Fragment tekstu:
════════════════
MKTG Sportowy i Gol - pasek na kartach artykułów

Piękne słowa Evert o Świątek. "Ma wszystko by zostać mistrzynią"

Zbigniew Czyż
Zbigniew Czyż
Iga Świątek z trofeum Suzanne-Lenglen w towarzystwie pokonanej w finale French Open 2024 Jasmine Paolini i prezesa Francuskiej Federacji Tenisowej Gillesa Morettona oraz Chris Evert (z lewej), a także Martiny Navratilovej (z prawej)
Iga Świątek z trofeum Suzanne-Lenglen w towarzystwie pokonanej w finale French Open 2024 Jasmine Paolini i prezesa Francuskiej Federacji Tenisowej Gillesa Morettona oraz Chris Evert (z lewej), a także Martiny Navratilovej (z prawej) EPA/PAP/Teresa Suarez
W sobotę, mając dokładnie 23 lata i 8 dni, Iga Świątek została najmłodszą w historii tenisistką, która cztery razy wygrała wielkoszlemowy French Open w Paryżu. Polka już teraz bywa jednym tchem wymieniana obok tenisowych legend.

Do tej pory najmłodszą z czterema tytułami w stolicy Francji była Justine Henin. Belgijka dokonała tego będąc równo dwa lata starszą.

Ostatni triumf Świątek był też jej trzecim z rzędu, co oznacza, że powtórzyła wyczyn Henin z lat 2005-07 oraz pochodzącej z byłej Jugosławii Moniki Seles (1990-92). W erze open (od 1968 roku) żadnej tenisistce nie udało się wygrać w Paryżu cztery razy z rzędu.

W tym czasie najwięcej tytułów we French Open - siedem - wywalczyła Chris Evert. Amerykanka już przed startem tegorocznej edycji powiedziała, że Świątek poprawi jej wynik.

"Jestem o tym przekonana. Iga jest zdeterminowana, bardziej skupiona. Nawet kiedy przegrywa, nie traci chłodnej głowy. Ma wszystko co trzeba, by zostać mistrzynią" - podkreśliła Evert, która po czwarty tytuł w stolicy Francji sięgnęła mając 25 lat i 186 dni.

Systematycznie rośnie część tenisowego świata, dla której pobicie wyniku Evert jest po prostu kwestią czasu i już skupia się na celu znacznie większym, a dokładnie największym. "Królem mączki", "Królem Paryża" jest Rafael Nadal, który zwyciężył tu 14 razy. Hiszpan za życia doczekał się pomnika na terenie kompleksu kortów im. Rolanda Garrosa.
════════════════
(Zebrane wpisy z danymi)
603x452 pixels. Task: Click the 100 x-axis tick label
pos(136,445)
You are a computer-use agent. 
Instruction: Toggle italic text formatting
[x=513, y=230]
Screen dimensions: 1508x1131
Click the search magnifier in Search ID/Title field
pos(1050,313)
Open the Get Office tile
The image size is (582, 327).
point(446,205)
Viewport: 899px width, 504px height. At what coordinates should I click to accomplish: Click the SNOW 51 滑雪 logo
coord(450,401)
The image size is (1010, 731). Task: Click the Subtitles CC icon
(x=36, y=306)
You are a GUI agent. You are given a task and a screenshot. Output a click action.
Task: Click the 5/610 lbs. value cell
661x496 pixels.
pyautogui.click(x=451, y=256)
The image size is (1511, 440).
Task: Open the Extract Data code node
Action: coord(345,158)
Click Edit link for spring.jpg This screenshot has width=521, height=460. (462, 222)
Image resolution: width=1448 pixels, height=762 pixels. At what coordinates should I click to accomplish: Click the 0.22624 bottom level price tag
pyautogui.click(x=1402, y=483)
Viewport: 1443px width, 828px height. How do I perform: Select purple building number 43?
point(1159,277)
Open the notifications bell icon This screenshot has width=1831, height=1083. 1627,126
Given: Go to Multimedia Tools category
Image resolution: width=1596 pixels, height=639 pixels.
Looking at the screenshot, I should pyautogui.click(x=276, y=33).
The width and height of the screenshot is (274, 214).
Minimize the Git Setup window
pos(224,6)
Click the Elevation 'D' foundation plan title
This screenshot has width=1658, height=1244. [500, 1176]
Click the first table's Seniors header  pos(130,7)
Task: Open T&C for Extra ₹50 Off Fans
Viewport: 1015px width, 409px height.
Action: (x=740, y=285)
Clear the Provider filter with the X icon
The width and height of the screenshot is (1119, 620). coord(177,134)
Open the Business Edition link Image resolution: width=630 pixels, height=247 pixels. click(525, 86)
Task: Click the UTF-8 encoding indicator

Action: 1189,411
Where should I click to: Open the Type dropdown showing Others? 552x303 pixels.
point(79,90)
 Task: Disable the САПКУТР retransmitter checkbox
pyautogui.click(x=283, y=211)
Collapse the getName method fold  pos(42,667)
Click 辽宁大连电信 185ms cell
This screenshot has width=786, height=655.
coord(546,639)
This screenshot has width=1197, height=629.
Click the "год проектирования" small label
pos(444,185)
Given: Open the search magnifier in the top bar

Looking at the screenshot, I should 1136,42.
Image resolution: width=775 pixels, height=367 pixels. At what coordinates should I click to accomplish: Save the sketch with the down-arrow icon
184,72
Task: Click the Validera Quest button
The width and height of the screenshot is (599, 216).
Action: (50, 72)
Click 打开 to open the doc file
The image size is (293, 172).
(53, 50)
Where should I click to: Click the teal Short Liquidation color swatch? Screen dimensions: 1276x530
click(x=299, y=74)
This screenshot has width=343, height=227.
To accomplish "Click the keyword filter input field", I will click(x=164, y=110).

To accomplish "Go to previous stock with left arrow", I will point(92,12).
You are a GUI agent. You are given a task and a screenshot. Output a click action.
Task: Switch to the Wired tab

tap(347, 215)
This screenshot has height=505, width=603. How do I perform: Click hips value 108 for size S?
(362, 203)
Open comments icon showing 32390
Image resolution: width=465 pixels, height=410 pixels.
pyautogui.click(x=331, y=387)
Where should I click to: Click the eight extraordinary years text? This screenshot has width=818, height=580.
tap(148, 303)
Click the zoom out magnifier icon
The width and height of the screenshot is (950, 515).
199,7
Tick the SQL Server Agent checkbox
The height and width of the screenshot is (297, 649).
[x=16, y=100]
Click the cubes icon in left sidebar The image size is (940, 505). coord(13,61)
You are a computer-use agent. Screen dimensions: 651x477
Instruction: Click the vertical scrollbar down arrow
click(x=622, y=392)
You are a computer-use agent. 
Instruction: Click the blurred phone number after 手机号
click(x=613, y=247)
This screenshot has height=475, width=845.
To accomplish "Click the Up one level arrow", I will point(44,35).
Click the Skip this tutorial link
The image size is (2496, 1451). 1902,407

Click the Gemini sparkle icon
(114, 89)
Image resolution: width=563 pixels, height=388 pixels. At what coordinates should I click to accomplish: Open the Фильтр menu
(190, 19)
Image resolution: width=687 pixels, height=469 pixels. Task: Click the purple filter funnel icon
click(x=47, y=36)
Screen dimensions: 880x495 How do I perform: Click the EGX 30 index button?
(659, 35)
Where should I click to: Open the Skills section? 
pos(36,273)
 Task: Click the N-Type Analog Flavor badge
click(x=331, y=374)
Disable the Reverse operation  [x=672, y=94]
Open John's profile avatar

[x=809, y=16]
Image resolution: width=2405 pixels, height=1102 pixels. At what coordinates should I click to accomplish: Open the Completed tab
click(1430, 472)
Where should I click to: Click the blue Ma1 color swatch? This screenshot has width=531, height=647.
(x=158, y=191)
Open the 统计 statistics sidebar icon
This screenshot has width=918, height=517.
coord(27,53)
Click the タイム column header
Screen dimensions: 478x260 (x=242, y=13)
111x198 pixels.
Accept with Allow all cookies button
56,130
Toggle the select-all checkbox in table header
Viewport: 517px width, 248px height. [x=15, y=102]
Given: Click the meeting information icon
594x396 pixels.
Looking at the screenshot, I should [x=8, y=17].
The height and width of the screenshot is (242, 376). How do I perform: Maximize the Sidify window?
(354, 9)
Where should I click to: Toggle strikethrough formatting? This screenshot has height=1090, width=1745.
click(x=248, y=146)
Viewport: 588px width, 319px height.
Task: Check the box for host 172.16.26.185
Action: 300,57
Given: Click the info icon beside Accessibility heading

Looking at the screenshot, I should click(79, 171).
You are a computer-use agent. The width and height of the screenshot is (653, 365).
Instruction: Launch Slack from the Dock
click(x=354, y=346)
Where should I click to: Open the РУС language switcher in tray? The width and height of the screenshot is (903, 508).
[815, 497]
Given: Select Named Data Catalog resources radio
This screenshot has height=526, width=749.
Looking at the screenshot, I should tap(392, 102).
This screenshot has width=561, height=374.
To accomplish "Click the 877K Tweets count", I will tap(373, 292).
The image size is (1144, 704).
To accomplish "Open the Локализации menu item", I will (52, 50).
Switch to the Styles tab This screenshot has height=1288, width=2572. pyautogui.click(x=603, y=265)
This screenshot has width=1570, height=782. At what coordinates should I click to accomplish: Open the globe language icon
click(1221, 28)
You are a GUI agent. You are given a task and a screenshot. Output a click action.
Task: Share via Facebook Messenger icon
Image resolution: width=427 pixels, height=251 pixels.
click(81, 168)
════════════════
Polecenia:
**A)** Sprawdź, czy poniższe zdania zgadzają się z tekstem o czwartym tytule Igi Świątek w Paryżu. Przy każdym odpowiedz „tak” albo „nie” i przytocz dosłownie rozstrzygające słowa tekstu. (i) Justine Henin zdobyła swój czwarty tytuł w Paryżu, będąc o dwa lata starsza niż Świątek. (ii) W erze open jedna tenisistka wygrała French Open cztery razy z rzędu. (iii) Rafael Nadal zwyciężył w Paryżu 14 razy.
**B)** Dopisz dalszy ciąg tekstu o czwartym tytule Igi Świątek w Paryżu, zaczynając zaraz po jego ostatnim zdaniu.

Odpowiedzi:
**A)**
(i) Tak: „Belgijka dokonała tego będąc równo dwa lata starszą.”
(ii) Nie: „W erze open (od 1968 roku) żadnej tenisistce nie udało się wygrać w Paryżu cztery razy z rzędu.”
(iii) Tak: „"Królem mączki", "Królem Paryża" jest Rafael Nadal, który zwyciężył tu 14 razy.”

**B)**
Świątek do pojawiających się coraz częściej zestawień z Nadalem, jej tenisowym idolem, podchodzi ze spokojem.

"Zobaczymy, czy moja kariera okaże się podobna. Oczywiście takie porównanie jest dla mnie niezwykle miłe. Nigdy nie spodziewałabym się, że ktoś porówna mnie do "Rafy", bo dla mnie jest ponad wszystkimi, absolutna legenda" - podkreśliła.

"Jestem z siebie dumna, że gram tutaj stabilnie i że jestem wymieniana w tym samym zdaniu co Rafa. To naprawdę fajne" - dodała.

Porównania do Nadala mogą się wydawać na wyrost, ale liczby pokazują, że nie są one kompletnie nieuzasadnione. Hiszpan w wieku 23 lat również miał cztery tytuły w Paryżu oraz 31 wygranych meczów i jedną porażkę. Bilans Świątek to 35-2.

Jeszcze bardziej niesamowicie wygląda zestawienie ich wszystkich meczów na kortach ziemnych. Świątek na "cegle" wygrała 87,9 proc. rozegranych spotkań, a Nadal w wieku 23 lat mógł się pochwalić odsetkiem zwycięstw na poziomie 87,5.

Po wygranej Polki z Amerykanką Coco Gauff w półfinale, francuski dziennik "Liberation" zastanawiał się, czy Świątek nie ulega "Nadalizacji", bo gdy nadchodzi dwutygodniowa rywalizacja w Paryżu staje się "nie do pobicia lub prawie nie do pobicia".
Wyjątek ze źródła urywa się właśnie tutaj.